4/10
The Mambo Kings
5 August 2011
The film is kind of a moot for me initially, maybe I don't possess the cultural background of Cuban influence and American living experience. I find the film is an oddball with frustration, the narrative itself is featherweight, all the conflicts and explosive set pieces are squandered, the character moulding process is also bumpy and cursory, all the time what we saw are alternative quarreling between the brothers, sometimes trivial, sometimes sentimental (on the grounds of an appealing Antonio Banderas at his prime youth), otherwise too showy indeed, maybe the whole milieu has some exotic appeal to some people, with regard to me, the effect is a regretful null.

The only saving grace of the film is its Oscar-nominated theme song, the ever famous BEAUTIFUL MARIA OF MY SOUL (could be better interpreted by another singer than Armand Assante), in my opinion the original score by Carlos Franzetti and Robert Kraft contains much more vibrant and soulful vibes.

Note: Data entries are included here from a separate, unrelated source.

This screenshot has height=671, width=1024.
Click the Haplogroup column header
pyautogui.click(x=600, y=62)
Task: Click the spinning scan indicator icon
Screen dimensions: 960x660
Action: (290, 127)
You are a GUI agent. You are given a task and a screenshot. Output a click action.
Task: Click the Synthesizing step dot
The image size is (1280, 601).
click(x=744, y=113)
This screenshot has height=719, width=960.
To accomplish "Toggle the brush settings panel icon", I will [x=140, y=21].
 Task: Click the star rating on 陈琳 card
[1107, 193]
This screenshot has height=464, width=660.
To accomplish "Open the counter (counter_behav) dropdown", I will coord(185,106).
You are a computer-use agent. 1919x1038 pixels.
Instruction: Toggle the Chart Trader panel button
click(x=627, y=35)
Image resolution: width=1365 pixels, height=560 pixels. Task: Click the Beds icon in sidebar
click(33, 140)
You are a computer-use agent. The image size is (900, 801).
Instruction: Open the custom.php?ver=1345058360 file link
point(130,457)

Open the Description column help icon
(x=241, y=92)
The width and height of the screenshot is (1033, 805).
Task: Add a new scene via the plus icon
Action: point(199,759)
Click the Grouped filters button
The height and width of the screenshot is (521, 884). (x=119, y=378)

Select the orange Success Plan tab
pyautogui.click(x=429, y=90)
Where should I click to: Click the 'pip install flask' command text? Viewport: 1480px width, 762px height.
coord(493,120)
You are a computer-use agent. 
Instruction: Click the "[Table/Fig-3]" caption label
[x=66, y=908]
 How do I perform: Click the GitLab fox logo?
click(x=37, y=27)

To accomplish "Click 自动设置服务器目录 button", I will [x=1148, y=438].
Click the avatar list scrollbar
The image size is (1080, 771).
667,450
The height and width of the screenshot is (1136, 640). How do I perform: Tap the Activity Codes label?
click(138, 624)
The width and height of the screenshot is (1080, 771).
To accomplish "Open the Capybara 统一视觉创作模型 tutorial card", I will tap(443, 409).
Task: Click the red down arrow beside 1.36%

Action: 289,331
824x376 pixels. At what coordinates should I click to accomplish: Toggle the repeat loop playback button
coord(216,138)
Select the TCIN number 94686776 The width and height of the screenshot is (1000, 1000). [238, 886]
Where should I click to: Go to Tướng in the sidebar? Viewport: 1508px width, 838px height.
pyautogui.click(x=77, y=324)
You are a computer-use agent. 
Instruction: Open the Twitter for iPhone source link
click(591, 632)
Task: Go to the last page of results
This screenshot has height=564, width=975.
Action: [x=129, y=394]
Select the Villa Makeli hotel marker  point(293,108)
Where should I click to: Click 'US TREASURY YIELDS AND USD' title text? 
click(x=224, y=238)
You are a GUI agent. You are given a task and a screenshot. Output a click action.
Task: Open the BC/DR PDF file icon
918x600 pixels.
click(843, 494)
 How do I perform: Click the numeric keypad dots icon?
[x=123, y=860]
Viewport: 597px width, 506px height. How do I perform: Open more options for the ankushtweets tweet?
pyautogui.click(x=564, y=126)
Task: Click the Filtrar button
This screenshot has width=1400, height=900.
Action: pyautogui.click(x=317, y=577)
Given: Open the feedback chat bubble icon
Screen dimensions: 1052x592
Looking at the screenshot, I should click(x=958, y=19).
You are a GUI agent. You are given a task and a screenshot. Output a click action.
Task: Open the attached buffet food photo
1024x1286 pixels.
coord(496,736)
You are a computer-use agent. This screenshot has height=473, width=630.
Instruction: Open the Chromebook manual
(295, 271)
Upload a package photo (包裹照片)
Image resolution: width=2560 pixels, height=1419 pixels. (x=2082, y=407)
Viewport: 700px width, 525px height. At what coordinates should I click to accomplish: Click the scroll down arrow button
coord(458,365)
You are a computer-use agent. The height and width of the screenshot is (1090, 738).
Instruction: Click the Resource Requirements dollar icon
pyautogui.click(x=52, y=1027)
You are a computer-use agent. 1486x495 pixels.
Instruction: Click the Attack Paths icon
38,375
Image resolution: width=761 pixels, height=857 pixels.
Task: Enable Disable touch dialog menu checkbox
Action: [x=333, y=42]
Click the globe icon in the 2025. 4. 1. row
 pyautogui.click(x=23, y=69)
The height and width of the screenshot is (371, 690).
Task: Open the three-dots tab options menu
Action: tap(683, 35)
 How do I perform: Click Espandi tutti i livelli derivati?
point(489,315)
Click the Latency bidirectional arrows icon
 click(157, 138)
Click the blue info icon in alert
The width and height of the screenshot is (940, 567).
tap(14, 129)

The two co-leaders Assante and Banderas are uncannily overblown and understated respectively, the bittersweet brotherhood lachrymosity is too gusty to digest. And the counter- part female characters (a chimney-voice Cathy Moriarty and a stolid Maruschka Detmers) all fail to catch their own shining moments. A rather spirit-lifting Celia Cruz is my desperate guilty pleasure (I love her performance during the end-credits).

The scheme of the tragic accident is lousy and abrupt, which furthermore reflects the pompousness and self-consciousness of the ending. The film itself is just another Hollywood throwaway, kitschy and insincere, what a pity, it has Antonio Banderas in his heyday.